Polecenie:
Zamień „screenshot” na „image” w wierszach od tego, który zawiera „Task: Select the 全部 tab”, aż do wiersza z „I will coord(570,474).” włącznie. Przepisz te wiersze, a wszystko inne pozostaw bez zmian.

Zapisane wpisy:
* * * * * * *
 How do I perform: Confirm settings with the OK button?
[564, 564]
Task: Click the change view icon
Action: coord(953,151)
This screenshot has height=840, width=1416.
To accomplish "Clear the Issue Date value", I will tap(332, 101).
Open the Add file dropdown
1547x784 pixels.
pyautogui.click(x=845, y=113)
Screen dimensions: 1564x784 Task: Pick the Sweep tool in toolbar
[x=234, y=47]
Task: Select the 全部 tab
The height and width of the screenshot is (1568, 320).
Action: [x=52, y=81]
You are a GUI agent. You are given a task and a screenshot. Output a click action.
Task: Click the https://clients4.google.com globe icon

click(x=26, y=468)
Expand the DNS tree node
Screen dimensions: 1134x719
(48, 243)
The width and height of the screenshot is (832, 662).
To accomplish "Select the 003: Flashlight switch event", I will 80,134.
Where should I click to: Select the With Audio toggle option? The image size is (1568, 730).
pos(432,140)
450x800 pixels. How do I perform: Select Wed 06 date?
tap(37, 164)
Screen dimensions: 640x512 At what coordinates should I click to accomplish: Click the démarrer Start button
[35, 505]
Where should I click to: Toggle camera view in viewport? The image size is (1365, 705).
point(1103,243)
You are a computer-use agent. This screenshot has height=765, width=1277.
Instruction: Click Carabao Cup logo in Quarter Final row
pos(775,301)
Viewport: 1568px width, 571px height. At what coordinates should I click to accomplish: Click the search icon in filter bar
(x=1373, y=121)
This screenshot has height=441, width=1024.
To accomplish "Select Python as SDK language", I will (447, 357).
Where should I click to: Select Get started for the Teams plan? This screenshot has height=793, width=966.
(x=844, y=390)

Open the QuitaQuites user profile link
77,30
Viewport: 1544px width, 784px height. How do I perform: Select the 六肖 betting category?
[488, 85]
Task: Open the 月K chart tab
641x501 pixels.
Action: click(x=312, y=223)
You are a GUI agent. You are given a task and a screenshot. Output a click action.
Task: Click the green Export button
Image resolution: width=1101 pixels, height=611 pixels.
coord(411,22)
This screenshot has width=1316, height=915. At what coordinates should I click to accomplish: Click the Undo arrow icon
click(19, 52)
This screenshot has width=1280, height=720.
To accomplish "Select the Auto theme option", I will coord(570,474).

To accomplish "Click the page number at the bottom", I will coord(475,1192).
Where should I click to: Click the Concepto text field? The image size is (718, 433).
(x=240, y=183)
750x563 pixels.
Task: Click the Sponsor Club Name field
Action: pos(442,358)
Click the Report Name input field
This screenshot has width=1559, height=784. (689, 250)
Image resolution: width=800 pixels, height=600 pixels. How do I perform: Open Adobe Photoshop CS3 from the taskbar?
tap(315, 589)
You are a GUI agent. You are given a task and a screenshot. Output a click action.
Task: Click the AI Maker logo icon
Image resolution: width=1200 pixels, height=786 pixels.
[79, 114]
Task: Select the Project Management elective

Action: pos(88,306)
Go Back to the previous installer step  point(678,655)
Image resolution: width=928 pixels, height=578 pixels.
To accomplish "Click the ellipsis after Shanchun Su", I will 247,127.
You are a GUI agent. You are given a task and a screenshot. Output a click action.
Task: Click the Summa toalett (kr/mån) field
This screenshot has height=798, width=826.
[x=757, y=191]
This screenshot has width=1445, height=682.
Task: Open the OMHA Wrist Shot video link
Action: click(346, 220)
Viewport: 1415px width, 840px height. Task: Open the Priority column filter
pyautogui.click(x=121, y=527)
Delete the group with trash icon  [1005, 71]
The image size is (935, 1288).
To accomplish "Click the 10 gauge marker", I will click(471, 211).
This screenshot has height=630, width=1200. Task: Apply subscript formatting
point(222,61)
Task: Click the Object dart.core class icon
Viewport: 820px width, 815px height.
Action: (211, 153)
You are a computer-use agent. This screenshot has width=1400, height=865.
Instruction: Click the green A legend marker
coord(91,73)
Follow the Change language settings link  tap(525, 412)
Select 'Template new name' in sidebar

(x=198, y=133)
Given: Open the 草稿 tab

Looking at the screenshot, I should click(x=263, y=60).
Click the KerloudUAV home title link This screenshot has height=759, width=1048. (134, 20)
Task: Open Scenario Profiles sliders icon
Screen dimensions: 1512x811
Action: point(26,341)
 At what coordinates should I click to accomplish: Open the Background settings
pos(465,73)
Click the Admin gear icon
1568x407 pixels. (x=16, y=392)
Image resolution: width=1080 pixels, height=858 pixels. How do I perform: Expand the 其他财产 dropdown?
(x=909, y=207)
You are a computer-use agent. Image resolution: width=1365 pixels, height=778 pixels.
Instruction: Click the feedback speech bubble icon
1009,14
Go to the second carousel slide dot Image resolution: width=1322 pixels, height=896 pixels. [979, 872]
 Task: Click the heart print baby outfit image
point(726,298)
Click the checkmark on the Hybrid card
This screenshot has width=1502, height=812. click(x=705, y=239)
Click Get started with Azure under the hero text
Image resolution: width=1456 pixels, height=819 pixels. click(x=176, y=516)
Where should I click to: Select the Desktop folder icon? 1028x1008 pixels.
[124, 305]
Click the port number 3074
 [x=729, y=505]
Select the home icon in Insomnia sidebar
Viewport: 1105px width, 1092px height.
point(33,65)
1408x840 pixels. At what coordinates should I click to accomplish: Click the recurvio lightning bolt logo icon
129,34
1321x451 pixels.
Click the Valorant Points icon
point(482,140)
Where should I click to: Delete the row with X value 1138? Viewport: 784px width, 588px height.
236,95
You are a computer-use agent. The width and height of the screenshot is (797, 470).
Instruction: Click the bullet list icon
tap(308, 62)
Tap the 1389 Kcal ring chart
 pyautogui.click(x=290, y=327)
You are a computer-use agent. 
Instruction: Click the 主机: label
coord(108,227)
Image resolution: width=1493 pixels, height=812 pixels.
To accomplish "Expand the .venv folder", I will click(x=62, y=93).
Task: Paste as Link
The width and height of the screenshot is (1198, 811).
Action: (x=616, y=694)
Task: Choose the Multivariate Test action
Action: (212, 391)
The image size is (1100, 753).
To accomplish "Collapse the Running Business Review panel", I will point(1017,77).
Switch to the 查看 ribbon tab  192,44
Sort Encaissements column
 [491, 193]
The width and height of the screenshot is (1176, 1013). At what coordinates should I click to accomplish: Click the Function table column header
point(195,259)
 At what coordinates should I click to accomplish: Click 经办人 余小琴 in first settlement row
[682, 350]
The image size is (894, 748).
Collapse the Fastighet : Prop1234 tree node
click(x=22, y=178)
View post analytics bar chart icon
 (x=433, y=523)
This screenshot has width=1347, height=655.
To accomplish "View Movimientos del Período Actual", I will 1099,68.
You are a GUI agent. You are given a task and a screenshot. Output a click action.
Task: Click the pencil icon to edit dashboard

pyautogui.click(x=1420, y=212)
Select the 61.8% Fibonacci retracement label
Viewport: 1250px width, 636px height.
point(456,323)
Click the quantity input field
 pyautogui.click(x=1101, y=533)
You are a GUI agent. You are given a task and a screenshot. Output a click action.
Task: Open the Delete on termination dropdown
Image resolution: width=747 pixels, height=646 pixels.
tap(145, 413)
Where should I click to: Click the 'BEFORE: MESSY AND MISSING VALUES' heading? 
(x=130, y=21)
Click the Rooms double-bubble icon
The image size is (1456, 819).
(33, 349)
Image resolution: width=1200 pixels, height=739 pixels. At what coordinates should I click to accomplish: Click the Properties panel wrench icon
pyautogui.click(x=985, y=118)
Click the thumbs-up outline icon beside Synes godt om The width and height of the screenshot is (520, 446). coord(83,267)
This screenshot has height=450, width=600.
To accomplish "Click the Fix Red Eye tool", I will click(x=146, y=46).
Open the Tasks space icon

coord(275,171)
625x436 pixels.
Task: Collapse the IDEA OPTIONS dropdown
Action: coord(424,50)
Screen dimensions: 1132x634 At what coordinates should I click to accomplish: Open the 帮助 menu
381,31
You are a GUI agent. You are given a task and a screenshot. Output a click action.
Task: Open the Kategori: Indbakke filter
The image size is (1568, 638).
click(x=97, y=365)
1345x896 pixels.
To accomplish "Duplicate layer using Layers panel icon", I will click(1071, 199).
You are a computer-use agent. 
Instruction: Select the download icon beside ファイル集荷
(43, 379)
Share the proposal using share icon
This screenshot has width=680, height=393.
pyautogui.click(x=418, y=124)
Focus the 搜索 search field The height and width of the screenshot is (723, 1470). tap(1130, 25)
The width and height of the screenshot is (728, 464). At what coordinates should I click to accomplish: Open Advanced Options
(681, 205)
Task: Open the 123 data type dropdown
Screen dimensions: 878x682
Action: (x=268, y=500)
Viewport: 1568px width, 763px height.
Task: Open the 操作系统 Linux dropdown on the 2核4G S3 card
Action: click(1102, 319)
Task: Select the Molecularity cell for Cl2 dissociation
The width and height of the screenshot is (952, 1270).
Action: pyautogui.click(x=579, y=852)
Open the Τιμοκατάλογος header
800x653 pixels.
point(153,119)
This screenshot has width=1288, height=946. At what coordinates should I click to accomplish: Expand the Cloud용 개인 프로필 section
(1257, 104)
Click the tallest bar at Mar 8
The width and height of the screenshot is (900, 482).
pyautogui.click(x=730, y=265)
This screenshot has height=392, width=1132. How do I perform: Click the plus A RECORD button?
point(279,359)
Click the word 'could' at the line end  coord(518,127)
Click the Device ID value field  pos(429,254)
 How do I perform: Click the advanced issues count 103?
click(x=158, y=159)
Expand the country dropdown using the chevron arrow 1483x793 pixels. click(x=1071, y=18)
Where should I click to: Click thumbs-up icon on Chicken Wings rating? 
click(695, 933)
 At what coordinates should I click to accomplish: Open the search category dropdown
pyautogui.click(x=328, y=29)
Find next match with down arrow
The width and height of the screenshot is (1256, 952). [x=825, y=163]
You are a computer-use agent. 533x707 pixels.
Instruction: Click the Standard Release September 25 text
* * * * * * *
Wynik ćwiczenia:
Task: Select the 全部 tab
The height and width of the image is (1568, 320).
Action: [x=52, y=81]
You are a GUI agent. You are given a task and a image. Output a click action.
Task: Click the https://clients4.google.com globe icon

click(x=26, y=468)
Expand the DNS tree node
Screen dimensions: 1134x719
(48, 243)
The width and height of the image is (832, 662).
To accomplish "Select the 003: Flashlight switch event", I will 80,134.
Where should I click to: Select the With Audio toggle option? The image size is (1568, 730).
pos(432,140)
450x800 pixels. How do I perform: Select Wed 06 date?
tap(37, 164)
Screen dimensions: 640x512 At what coordinates should I click to accomplish: Click the démarrer Start button
[35, 505]
Where should I click to: Toggle camera view in viewport? The image size is (1365, 705).
point(1103,243)
You are a computer-use agent. This image has height=765, width=1277.
Instruction: Click Carabao Cup logo in Quarter Final row
pos(775,301)
Viewport: 1568px width, 571px height. At what coordinates should I click to accomplish: Click the search icon in filter bar
(x=1373, y=121)
This image has height=441, width=1024.
To accomplish "Select Python as SDK language", I will (447, 357).
Where should I click to: Select Get started for the Teams plan? This image has height=793, width=966.
(x=844, y=390)

Open the QuitaQuites user profile link
77,30
Viewport: 1544px width, 784px height. How do I perform: Select the 六肖 betting category?
[488, 85]
Task: Open the 月K chart tab
641x501 pixels.
Action: click(x=312, y=223)
You are a GUI agent. You are given a task and a image. Output a click action.
Task: Click the green Export button
Image resolution: width=1101 pixels, height=611 pixels.
coord(411,22)
This image has width=1316, height=915. At what coordinates should I click to accomplish: Click the Undo arrow icon
click(19, 52)
This image has width=1280, height=720.
To accomplish "Select the Auto theme option", I will coord(570,474).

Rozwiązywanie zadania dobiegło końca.